A team of researchers wanted to better understand the role of APOE ε2 in Alzheimer’s disease risk. They calculated risk estimates based on data from 4,018 autopsy-confirmed Alzheimer’s dementia cases and 989 controls obtained through the NIA-funded Alzheimer’s Disease Genetics Consortium (ADGC). As expected, only a small number of the cases, 24, had two copies of APOE ε2, but, compared with other genotypes, those with two copies were much less likely to have Alzheimer’s disease. Among the autopsy-confirmed cases, individuals with two copies of ε2 had a 66% risk reduction compared with people with one copy of ε2 and one copy of ε3, an 87% risk reduction compared to people with two copies of ε3, and a 99.6% risk reduction compared to people who had two copies of ε4.

The researchers also calculated risk estimates in an ADGC cohort of 23,857 participants (10,430 probable Alzheimer’s dementia cases and 13,426 controls). Two copies of APOE ε2 were still associated with a lower risk in this group, but the risk was not as low as in the autopsy-confirmed cases. The researchers attribute this to the fact that the autopsy-confirmed cases didn’t include any instances of misdiagnoses and suggest that the lower risk estimates seen in the neuropathologically confirmed sample may mean an even stronger protective effect from two copies of APOE ε2 than previously found.

In addition, those with two copies of APOE ε2 or one copy of APOE ε2 and one copy of APOE ε3 who did develop Alzheimer’s disease had a later age of onset and lower levels of amyloid-beta plaques and tau tangles, supporting previously known effects of APOE genotypes on these hallmarks of Alzheimer’s disease.

Findings point to the importance of clarifying the effect of APOE genotypes on Alzheimer’s pathology and exploring this avenue for potential treatments and preventions. For example, future research might investigate how to replicate the protective effects through gene editing or protein modification.

Although this study was conducted using a relatively large sample, few cases of two copies of APOE ε2 were identified (110 across both the autopsy-confirmed cases and clinical cohort), resulting in low statistical power, and participants were mainly white, so results aren’t generalizable to other groups. Additionally, to clarify the absolute lifetime risk of Alzheimer’s disease for each APOE genotype, cohort studies that include people with and without cognitive impairment and a neuropathological diagnosis are needed, the researchers note.

This study underscores the need to better understand the molecular mechanisms by which APOE ε2 lowers the risk of disease and/or delays its onset so they can be harnessed to develop better strategies for treatment and prevention. NIA has identified this as a research area of strategic importance and since 2017 has invested in projects aimed at understanding the role of APOE ε2 in aging and Alzheimer’s disease. These projects have been solicited through a series of targeted funding initiatives (PAR-16-370/PAR-16-371, RFA-AG-17-056/RFA-AG-18-022).

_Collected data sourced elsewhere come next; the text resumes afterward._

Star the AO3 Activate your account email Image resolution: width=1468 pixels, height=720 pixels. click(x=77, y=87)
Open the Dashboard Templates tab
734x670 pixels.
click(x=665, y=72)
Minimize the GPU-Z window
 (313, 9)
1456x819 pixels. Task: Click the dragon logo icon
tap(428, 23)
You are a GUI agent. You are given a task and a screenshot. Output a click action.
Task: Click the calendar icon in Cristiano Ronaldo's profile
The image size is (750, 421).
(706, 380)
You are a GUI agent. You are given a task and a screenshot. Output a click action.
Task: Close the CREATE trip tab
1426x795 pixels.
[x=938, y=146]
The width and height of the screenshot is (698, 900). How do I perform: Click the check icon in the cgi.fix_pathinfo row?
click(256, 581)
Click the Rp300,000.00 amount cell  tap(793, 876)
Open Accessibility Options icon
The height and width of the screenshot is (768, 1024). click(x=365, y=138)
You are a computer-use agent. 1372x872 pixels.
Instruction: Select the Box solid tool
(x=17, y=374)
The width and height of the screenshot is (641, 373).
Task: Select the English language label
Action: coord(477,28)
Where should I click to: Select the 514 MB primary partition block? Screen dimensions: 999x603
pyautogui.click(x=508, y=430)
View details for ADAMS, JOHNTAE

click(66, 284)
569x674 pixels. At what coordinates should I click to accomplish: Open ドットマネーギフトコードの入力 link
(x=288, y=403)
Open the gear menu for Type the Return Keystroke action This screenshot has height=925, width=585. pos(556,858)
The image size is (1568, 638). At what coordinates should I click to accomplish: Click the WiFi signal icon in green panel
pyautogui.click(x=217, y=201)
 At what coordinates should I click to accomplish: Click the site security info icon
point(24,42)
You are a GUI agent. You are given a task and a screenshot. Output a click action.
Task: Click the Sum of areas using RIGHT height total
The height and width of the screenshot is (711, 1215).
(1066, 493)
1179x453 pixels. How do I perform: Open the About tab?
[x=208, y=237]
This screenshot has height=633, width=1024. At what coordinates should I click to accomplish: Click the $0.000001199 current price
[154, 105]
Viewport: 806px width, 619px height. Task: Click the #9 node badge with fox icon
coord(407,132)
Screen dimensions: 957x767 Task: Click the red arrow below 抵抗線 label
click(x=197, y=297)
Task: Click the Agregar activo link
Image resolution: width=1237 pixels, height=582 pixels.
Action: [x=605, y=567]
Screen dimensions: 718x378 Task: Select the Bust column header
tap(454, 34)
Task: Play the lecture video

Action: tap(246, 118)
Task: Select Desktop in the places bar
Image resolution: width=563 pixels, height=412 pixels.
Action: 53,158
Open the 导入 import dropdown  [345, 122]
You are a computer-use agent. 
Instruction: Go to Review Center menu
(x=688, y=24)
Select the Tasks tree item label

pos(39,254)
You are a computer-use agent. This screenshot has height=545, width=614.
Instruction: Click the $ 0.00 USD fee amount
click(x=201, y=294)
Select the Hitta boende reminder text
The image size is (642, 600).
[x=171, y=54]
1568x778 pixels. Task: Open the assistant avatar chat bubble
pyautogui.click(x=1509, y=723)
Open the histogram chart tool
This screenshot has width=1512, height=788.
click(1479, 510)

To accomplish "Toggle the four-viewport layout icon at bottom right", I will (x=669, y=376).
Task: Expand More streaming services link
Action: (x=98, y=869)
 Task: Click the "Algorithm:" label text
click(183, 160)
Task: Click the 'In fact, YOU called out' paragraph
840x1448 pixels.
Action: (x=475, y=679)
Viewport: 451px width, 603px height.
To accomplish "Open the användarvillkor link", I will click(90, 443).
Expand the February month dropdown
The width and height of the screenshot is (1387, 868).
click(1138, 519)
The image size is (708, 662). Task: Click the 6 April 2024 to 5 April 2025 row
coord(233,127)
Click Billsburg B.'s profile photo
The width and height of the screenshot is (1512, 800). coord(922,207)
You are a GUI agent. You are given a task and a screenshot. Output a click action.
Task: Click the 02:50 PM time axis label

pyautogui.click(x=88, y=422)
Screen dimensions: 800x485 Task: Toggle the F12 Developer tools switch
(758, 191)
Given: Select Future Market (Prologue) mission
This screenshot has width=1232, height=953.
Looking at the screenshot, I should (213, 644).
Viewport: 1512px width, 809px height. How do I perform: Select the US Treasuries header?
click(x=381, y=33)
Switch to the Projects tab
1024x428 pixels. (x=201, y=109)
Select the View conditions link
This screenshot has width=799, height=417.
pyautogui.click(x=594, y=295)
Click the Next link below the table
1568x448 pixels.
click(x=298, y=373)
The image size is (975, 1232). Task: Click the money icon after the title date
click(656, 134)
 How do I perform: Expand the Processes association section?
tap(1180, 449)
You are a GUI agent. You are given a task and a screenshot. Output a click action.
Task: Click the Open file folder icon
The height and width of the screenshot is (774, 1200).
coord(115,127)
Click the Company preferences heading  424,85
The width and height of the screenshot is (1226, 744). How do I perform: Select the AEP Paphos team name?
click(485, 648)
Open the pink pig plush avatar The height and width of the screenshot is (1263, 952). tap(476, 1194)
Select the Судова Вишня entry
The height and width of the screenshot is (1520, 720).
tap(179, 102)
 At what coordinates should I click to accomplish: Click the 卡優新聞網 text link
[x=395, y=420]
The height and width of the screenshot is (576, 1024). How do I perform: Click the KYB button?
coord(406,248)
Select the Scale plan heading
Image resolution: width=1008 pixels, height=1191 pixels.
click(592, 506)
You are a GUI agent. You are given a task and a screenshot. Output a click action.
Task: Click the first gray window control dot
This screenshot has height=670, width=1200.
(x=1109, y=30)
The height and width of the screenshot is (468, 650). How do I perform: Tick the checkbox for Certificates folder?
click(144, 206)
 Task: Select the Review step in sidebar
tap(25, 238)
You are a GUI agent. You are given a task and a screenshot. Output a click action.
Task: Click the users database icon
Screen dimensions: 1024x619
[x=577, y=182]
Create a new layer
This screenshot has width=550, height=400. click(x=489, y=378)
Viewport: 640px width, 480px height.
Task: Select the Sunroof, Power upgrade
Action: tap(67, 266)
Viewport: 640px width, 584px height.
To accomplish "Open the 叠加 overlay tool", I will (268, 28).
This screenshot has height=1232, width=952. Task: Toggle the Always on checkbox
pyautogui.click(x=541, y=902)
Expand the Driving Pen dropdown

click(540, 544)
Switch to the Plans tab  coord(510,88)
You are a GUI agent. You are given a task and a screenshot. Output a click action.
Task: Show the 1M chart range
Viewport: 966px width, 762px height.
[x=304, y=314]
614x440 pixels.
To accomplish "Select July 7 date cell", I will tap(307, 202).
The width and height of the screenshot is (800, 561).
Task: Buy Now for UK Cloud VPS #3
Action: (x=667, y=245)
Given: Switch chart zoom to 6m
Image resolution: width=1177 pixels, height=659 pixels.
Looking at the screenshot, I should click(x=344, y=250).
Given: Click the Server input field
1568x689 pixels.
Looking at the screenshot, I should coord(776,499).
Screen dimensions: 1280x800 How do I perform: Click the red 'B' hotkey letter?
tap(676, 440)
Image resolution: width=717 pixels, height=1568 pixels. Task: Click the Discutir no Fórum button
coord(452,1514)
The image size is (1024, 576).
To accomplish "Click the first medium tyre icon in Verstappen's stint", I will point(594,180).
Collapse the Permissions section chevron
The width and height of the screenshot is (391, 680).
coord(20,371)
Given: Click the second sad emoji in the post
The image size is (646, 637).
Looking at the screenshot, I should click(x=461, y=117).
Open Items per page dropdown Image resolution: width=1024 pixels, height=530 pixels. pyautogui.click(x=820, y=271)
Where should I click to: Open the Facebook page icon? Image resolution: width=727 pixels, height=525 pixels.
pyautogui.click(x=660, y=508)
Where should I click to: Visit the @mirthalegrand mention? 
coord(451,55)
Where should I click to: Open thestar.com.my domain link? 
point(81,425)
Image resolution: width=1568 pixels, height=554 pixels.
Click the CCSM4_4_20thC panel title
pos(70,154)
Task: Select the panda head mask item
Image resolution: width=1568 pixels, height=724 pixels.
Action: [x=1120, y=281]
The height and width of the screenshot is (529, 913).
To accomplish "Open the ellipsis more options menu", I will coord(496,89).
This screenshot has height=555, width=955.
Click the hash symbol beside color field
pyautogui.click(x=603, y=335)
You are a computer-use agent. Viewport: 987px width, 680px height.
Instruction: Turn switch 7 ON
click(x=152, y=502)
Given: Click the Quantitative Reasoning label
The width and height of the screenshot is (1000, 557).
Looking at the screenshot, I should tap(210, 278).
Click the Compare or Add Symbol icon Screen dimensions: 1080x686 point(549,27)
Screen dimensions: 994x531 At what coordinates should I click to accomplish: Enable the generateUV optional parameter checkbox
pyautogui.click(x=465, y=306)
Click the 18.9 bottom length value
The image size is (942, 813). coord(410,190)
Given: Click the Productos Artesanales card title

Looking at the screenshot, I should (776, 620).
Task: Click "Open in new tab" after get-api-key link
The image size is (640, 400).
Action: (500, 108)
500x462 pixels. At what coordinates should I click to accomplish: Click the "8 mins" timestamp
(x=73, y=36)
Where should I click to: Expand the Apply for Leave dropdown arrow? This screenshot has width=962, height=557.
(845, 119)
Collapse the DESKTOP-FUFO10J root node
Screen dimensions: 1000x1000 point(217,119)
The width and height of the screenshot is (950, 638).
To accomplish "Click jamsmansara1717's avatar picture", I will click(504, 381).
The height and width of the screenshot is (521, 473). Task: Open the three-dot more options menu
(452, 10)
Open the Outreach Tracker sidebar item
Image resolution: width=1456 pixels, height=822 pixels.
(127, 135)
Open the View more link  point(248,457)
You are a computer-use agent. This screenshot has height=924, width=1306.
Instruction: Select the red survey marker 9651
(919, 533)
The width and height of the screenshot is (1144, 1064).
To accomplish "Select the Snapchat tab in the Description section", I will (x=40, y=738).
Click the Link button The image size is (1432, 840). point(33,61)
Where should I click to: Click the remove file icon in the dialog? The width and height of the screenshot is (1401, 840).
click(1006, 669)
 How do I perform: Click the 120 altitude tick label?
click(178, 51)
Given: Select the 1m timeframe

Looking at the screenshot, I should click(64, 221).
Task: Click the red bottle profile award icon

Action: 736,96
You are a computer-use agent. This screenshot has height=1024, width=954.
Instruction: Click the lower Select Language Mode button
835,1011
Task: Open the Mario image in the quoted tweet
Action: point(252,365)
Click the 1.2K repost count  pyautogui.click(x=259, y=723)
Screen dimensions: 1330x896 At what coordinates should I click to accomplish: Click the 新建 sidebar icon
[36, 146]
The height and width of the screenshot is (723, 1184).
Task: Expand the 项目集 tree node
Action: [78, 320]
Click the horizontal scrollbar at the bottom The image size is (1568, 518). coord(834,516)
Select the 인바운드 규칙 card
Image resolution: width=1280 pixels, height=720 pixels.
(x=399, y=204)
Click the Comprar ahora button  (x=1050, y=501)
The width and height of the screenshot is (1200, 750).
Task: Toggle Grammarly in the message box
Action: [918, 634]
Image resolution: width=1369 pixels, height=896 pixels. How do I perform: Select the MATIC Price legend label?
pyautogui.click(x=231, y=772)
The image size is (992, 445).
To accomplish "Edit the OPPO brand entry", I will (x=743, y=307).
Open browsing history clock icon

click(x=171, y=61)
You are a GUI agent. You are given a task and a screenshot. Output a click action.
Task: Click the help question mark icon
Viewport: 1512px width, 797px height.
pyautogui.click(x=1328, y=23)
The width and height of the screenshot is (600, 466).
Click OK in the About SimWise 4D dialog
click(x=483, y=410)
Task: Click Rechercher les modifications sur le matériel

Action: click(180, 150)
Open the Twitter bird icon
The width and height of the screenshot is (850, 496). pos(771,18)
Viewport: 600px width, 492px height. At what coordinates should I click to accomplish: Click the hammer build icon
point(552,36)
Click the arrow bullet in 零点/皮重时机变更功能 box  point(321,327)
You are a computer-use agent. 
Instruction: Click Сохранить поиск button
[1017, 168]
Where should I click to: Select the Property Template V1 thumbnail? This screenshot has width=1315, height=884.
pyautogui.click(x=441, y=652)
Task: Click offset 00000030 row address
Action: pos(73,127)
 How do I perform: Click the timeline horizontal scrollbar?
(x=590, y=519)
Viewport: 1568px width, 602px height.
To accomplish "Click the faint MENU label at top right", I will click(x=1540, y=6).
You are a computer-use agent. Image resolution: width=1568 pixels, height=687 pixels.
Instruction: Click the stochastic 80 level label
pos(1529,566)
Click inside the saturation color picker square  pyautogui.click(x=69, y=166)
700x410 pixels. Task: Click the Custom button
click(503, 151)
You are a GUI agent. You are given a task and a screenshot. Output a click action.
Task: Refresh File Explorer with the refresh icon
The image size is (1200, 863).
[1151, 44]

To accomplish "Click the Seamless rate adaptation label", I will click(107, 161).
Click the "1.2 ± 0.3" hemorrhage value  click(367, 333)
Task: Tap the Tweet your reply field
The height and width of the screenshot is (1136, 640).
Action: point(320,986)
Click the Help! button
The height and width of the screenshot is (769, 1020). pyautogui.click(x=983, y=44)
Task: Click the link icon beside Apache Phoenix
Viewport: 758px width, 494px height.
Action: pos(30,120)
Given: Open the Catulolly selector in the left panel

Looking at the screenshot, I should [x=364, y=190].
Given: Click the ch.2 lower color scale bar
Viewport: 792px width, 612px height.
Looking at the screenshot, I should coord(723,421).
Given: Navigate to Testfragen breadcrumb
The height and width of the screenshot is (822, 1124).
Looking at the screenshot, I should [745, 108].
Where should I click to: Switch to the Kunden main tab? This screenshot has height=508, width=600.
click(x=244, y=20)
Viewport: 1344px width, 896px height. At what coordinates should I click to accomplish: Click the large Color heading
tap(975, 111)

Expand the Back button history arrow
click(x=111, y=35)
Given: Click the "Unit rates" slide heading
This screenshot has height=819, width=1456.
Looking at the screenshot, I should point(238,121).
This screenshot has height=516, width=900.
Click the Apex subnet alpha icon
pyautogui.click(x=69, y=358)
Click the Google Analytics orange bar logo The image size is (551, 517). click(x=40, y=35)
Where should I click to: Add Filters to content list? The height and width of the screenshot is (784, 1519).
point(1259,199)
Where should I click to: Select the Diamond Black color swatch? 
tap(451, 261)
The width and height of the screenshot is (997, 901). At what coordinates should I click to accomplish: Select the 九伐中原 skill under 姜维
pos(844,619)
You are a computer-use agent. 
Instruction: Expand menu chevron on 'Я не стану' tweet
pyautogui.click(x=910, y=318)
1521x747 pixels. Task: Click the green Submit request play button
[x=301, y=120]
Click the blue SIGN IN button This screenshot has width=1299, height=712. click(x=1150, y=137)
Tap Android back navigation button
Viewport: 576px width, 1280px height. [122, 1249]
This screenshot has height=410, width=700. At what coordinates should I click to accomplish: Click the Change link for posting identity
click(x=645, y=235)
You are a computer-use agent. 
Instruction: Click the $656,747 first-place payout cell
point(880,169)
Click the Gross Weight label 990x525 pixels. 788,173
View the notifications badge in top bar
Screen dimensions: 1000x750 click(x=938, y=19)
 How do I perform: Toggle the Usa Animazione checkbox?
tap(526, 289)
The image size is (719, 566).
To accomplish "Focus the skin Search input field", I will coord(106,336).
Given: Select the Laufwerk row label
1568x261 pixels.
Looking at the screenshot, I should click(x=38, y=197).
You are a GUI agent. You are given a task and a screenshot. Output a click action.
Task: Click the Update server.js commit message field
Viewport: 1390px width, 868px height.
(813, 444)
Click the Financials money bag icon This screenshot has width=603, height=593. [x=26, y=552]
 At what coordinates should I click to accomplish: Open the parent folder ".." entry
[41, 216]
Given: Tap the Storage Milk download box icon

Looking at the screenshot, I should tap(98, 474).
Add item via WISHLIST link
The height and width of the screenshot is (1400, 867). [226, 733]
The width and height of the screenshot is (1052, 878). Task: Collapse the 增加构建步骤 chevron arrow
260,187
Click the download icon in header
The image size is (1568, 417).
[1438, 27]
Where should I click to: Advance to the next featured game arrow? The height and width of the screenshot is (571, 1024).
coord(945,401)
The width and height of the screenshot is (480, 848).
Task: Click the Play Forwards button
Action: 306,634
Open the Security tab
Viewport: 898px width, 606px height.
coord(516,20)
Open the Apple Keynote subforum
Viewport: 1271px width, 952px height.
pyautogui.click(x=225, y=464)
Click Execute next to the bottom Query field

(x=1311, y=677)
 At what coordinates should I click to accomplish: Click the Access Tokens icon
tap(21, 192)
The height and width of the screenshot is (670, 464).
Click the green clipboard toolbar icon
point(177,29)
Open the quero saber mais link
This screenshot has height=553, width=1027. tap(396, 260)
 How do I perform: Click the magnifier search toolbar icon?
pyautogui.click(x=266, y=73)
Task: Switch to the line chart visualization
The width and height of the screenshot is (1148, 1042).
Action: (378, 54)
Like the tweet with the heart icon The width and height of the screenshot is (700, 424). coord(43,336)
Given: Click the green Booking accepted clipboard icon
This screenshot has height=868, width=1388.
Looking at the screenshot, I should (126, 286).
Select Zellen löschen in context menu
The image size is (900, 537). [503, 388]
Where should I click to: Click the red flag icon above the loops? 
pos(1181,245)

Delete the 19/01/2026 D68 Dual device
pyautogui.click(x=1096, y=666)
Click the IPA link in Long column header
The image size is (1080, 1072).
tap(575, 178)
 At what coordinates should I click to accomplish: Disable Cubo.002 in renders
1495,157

This research was funded in part by NIA grants RF1AG057519, R01AG15819, R01AG17917, R01AG031581, RC2AG036528, R01AG048927, R01AG032990, RF1AG051504, U01AG046139, R01AG030653, R01AG041718 and U01AG006781; P30AG19610 for the Arizona Alzheimer’s Disease Core Center; P30AG10161 for the Rush Alzheimer’s Disease Center; U01AG032984 for the Alzheimer’s Disease Genetics Consortium; U24AG041689 for the NIA Genetics of Alzheimer’s Disease Data Storage Site; P50AG005133 to the University of Pittsburgh Alzheimer's Disease Research Center (ADRC); and P50AG005136 to the University of Washington ADRC.

These activities relate to NIA’s AD+ADRD Research Implementation Milestone 2.E, “Create cross-disciplinary research programs aimed at understanding the integrative physiology of APOE and its pharmacogenetic effects on various pharmacological and non-pharmacological interventions.”

Reference: Reiman et al. Exceptionally low likelihood of Alzheimer's dementia in APOE2 homozygotes from a 5,000-person neuropathological study. Nature Communications. 2020;11(1):667. doi: 10.1038/s41467-019-14279-8.